TÂCHE A:
D'après le texte sur la stratégie gazière de la Turquie, quel volume de gaz le Trans Adriatic Pipeline fournit-il déjà chaque année à l'Italie ?
TÂCHE B:
Recopiez le texte sur la stratégie gazière de la Turquie, de "Fig.4-Carte du domaine" à "Mds M3 par an.".
TÂCHE C:
Prolongez le texte sur la stratégie gazière de la Turquie en reprenant après sa dernière phrase.
### TEXTE FOURNI
Fig.4-Carte du domaine offshore Chypriote
La Turquie quant à elle mise non seulement sur son positionnement dans ce bassin, ainsi que son récent accord avec la Libye sur la délimitation de zones offshore communes, mais aussi sur les volumes de gaz provenant de Russie, de la mer Caspienne, et du Kazakhstan à travers le Turkish Stream qui a pratiquement remplacé le vieux projet South Stream (63Mds M3 par an), et / ou le Trans Adriatic Pipeline (30 Mds M3) qui approvisionne déjà l’Italie avec 10 Mds M3 par an.
######
### LIGNES DU JEU
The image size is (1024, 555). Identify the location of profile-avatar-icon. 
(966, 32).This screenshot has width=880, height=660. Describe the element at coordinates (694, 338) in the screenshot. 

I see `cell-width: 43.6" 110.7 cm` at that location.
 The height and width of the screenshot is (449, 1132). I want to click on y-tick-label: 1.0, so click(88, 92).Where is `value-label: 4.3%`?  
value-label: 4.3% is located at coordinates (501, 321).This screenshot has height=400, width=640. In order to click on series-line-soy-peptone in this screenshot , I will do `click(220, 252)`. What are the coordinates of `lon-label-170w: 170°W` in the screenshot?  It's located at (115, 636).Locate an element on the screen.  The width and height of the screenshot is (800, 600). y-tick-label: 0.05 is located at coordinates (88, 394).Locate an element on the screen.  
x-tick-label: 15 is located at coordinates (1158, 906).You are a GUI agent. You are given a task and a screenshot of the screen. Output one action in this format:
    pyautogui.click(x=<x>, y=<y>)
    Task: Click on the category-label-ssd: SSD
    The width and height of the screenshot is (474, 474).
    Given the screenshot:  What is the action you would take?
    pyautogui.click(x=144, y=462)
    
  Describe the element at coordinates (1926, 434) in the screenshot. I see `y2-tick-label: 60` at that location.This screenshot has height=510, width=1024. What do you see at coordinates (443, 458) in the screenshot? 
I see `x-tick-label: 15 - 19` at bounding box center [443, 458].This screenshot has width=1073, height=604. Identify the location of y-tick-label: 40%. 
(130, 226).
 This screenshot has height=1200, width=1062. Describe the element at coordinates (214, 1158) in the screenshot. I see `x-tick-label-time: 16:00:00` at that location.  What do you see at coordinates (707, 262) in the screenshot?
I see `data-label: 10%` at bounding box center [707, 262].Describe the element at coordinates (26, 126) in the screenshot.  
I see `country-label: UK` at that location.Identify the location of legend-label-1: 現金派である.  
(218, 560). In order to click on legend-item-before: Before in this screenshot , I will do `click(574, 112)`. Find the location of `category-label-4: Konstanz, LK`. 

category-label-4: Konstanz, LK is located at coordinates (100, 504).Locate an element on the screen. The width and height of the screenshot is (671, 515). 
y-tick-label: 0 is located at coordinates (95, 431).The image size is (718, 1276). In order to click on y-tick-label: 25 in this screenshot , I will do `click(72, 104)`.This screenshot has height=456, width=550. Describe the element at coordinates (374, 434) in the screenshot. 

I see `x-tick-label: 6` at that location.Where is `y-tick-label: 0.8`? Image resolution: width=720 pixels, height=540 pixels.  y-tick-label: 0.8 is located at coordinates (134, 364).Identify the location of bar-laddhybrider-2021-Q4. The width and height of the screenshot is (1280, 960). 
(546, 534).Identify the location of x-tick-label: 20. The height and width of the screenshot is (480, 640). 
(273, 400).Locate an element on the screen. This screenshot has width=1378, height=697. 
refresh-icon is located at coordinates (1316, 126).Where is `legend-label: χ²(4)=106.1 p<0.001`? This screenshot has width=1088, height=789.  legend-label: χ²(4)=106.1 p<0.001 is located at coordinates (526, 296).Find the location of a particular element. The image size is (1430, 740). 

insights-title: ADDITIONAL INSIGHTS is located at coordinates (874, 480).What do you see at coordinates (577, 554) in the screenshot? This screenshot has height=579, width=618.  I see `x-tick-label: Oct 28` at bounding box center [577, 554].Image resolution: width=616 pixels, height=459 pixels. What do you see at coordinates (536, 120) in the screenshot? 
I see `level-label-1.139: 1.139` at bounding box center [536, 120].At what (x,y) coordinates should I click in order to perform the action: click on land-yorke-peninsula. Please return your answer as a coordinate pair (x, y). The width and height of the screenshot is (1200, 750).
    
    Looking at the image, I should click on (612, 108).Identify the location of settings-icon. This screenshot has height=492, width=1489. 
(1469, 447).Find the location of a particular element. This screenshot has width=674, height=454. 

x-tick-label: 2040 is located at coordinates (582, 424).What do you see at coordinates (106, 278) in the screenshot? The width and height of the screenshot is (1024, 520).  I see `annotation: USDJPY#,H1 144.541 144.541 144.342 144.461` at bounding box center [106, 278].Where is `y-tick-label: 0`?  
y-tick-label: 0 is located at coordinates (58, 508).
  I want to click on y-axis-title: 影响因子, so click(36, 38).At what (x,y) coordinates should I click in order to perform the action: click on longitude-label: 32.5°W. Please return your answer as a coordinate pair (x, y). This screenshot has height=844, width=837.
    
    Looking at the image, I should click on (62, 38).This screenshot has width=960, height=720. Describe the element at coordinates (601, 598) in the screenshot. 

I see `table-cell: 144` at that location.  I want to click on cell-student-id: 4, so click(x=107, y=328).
######
RÉPONSE RÉDIGÉE A:
10 Mds M3 par an.

RÉPONSE RÉDIGÉE B:
Fig.4-Carte du domaine offshore Chypriote
La Turquie quant à elle mise non seulement sur son positionnement dans ce bassin, ainsi que son récent accord avec la Libye sur la délimitation de zones offshore communes, mais aussi sur les volumes de gaz provenant de Russie, de la mer Caspienne, et du Kazakhstan à travers le Turkish Stream qui a pratiquement remplacé le vieux projet South Stream (63Mds M3 par an), et / ou le Trans Adriatic Pipeline (30 Mds M3) qui approvisionne déjà l’Italie avec 10 Mds M3 par an.

RÉPONSE RÉDIGÉE C:
Il y a d’autre part l’Algérie avec ses liaisons par gazoducs vers le Sud de l’Europe, ses capacités en GNL, toutes sous utilisées, et surtout son énorme potentiel en gaz de schiste qui est de 22.000 Mds M3, prêt à être développé. La Libye pourrait aussi faire partie de ces batailles parceque son potentiel en gaz est assez important, mais sa situation interne et son accord offshore avec la Turquie ne le lui permettent pas actuellement. L’ENI est un vieux partenaire des deux pays en plus de l’Egypte, depuis des décennies, et surtout le mieux raccordé par gazoducs à l’Afrique du Nord.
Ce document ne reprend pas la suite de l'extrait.